We were Team D (4) which included
- Kashyap Bagare - Circle - Database
- Dylan McCullor - X - Technologies used
- Uma Sivakumar - Triangle - Machine learning model
- Richard Ybarra - Square - GitHub
- Team Collective - Team - Readme, Google Slides Presentation
These were the broad self-assigned roles but most of us did a little of everything.
In this project we attempt to understand the impact of sea ice extent over sea levels.

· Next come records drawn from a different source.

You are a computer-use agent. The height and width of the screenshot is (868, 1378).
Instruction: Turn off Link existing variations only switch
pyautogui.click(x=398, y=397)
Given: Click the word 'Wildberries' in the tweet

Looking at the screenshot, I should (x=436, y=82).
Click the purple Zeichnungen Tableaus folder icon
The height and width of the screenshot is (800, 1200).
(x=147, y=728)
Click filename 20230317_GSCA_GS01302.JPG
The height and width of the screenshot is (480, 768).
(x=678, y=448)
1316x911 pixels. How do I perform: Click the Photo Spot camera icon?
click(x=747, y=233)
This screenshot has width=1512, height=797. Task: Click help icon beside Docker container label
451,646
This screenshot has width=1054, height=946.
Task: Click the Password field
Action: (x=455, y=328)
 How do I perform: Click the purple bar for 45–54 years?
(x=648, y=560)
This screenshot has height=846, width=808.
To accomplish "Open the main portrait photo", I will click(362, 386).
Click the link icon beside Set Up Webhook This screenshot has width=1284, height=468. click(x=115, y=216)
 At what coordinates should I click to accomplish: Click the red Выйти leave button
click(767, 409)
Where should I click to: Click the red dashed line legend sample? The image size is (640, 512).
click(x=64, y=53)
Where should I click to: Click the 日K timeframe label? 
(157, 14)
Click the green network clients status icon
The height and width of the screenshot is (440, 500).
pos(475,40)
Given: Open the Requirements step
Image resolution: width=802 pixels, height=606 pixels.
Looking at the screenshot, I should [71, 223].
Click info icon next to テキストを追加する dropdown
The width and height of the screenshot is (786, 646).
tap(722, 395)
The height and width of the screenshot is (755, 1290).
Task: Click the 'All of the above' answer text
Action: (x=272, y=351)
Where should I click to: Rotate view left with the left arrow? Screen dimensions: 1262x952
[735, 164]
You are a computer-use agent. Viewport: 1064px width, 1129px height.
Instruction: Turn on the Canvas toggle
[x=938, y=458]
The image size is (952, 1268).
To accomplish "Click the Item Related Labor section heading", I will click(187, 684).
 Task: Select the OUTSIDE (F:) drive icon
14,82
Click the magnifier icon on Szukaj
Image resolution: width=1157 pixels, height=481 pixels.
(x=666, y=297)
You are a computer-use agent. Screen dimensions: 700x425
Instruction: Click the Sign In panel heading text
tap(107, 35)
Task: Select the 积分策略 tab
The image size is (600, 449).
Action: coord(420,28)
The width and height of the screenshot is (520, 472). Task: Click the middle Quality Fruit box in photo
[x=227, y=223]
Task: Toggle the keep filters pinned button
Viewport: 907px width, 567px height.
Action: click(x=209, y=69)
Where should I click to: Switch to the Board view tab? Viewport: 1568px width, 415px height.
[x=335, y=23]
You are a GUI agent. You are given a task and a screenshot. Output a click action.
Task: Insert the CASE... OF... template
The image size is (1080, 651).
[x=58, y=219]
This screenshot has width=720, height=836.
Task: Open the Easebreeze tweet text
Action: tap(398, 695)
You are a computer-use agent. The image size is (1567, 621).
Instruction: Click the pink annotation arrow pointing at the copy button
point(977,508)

Global mean sea level has risen about 8–9 inches (21–24 centimeters) since 1880, with about a third of that coming in just the last two and a half decades. In the United States, almost 40 percent of the population lives in relatively high population-density coastal areas, where sea level plays a role in flooding, shoreline erosion, and hazards from storms. Globally, 8 of the world’s 10 largest cities are near a coast, according to the U.N. Atlas of the Oceans. Rising seas threaten infrastructure like roads, bridges, subways, water supplies, oil and gas wells, power plants, sewage treatment plants, landfills—the list is practically endless.
Higher background water levels mean that deadly and destructive storm surges push farther inland than they once did. More frequent high-tide flooding, sometimes called “nuisance flooding” because it isn't generally deadly or dangerous, but it can be disruptive and expensive. Nuisance flooding is 300%-900% more frequent today than 50 years ago.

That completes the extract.